To the surprise of many independent publishers, in February the Postal Regulatory Commission (PRC), the body in charge of determining postal rates, rejected a rate-hike plan that was submitted by the U.S. Postal Service, the people in the business of delivering the mail for the past 215 years. This plan was widely understood to call for an approximate 12 percent increase that would have hit all publications more or less equally.Why Time Warner?Instead the PRC adopted a revised version of an extremely complicated proposal submitted by media conglomerate Time Warner that included a number of possible discounts favoring the largest publishers.
— Postal Rates = Free Press, Rate hike pushed by media conglomerate Time Warner threaten small and medium-circulation publications, By Robert W. McChesney, In These Times May 17, 2007
Time Warner is the largest magazine publisher in the nation. To make up for the discounts and maintain their revenue targets, some magazines will have to pay a lot more than the 12 percent increase most had budgeted for. Research by McGraw-Hill, a magazine and book publisher, suggests many publications, particularly small and medium-circulation publications, could now be looking at immediate postal rate hikes well above 20 or 25 percent—thousands to hundreds of thousands of dollars in additional costs that will strain already tight budgets.The PRC’s Time Warner plan was approved by the Postal Board of Governors in March. Only then did many small publishers, media and public interest activists, and even members of Congress learn of this radical rate change.
Susan Crawford sums up the immediate effect:
The littler guys now will be making editorial content decisions based on distance -- historically, they had faced a flat fee no matter how far within the US the content traveled. That's no longer the case.That's the story. It's apparently a done deal. The smaller magazines don't have the funds to reverse the decision. They've been out-lobbied for access to what should be a resource managed in the public interest: the US Mail.
— Going Postal, by Susan, Susan Crawford blog, 6 June 2007
But let's connect a couple more dots. Correct me if I'm wrong, but I believe this is the same Time Warner that owns one of the largest cable Internet operations in the U.S. We already have a precedent of an obscure government rate-setting board (the Copyright Royalty Board) being used to squelch small players in the Internet, by pricing Internet radio out of its market. And now we see one of the Internet ISP duopoly using another such board (the Postal Board of Governors) to squelch small players in the paper communications network, aka the U.S. Postal Service.

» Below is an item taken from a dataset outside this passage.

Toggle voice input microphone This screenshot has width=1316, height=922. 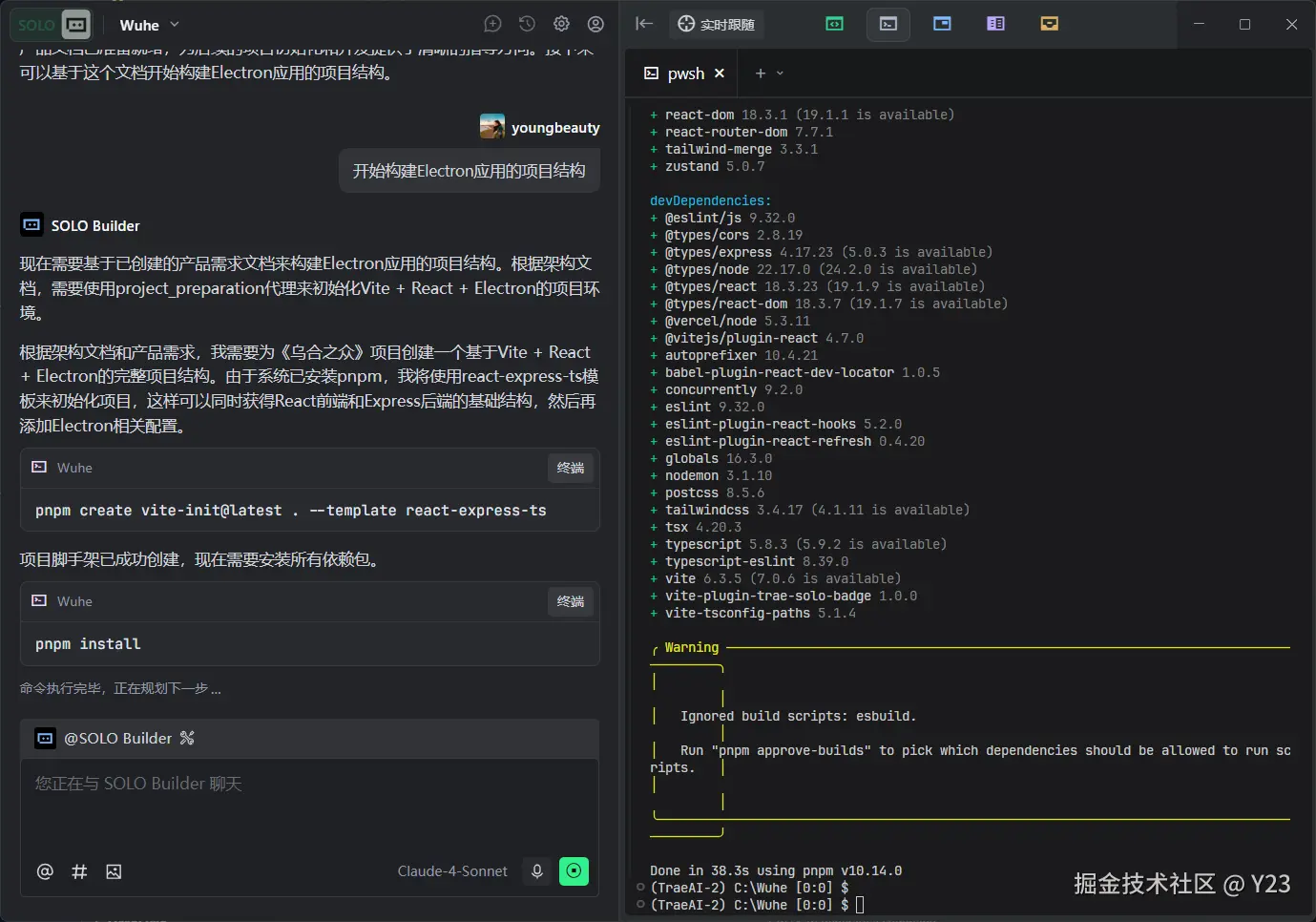coord(537,870)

If the Internet had had the kind of byzantine pricing scheme USPS just adopted, we never would have had the world wide web, Yahoo!, google, YouTube, or blogs. Imagine having to pay a special higher rate for blog posts than Time Warner pays to distribute bulk content.
The same Time Warner's CEO has warned opponents that they should think of themselves as Gen. Custer at Little Big Horn. Should we trust this company to maintain net neutrality?